Raw data Block Start

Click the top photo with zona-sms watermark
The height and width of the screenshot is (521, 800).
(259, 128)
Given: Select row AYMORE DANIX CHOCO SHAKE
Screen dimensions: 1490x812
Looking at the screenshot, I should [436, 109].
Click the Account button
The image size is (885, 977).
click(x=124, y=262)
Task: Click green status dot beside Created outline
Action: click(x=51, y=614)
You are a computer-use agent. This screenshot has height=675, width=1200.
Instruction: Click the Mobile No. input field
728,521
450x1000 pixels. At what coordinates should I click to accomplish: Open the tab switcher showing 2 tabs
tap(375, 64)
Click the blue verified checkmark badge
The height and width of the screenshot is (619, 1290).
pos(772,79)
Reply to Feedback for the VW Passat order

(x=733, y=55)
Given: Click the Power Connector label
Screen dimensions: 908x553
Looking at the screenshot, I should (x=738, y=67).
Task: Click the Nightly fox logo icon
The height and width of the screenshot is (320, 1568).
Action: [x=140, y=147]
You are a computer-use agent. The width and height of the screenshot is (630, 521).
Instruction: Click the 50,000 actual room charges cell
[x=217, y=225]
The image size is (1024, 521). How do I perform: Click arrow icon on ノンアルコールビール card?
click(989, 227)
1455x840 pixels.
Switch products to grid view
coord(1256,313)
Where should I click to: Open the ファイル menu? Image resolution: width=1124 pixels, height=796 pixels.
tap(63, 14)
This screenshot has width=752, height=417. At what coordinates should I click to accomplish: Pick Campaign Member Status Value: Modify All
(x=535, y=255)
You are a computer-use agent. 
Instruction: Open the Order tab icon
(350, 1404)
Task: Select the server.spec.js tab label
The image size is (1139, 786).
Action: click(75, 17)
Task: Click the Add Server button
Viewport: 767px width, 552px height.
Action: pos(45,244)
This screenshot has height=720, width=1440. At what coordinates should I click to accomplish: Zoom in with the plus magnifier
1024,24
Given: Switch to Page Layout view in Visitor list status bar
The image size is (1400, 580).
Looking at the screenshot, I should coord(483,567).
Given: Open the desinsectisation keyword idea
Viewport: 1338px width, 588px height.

Raw data Block End

Problem requirements >>
Print nothing but the lines from the one containing "Instruction: Click the 50,000" through the end of the listing above, exactly as written.

Finished exercise >>
Instruction: Click the 50,000 actual room charges cell
[x=217, y=225]
The image size is (1024, 521). How do I perform: Click arrow icon on ノンアルコールビール card?
click(989, 227)
1455x840 pixels.
Switch products to grid view
coord(1256,313)
Where should I click to: Open the ファイル menu? Image resolution: width=1124 pixels, height=796 pixels.
tap(63, 14)
This screenshot has width=752, height=417. At what coordinates should I click to accomplish: Pick Campaign Member Status Value: Modify All
(x=535, y=255)
You are a computer-use agent. 
Instruction: Open the Order tab icon
(350, 1404)
Task: Select the server.spec.js tab label
The image size is (1139, 786).
Action: click(75, 17)
Task: Click the Add Server button
Viewport: 767px width, 552px height.
Action: pos(45,244)
This screenshot has height=720, width=1440. At what coordinates should I click to accomplish: Zoom in with the plus magnifier
1024,24
Given: Switch to Page Layout view in Visitor list status bar
The image size is (1400, 580).
Looking at the screenshot, I should coord(483,567).
Given: Open the desinsectisation keyword idea
Viewport: 1338px width, 588px height.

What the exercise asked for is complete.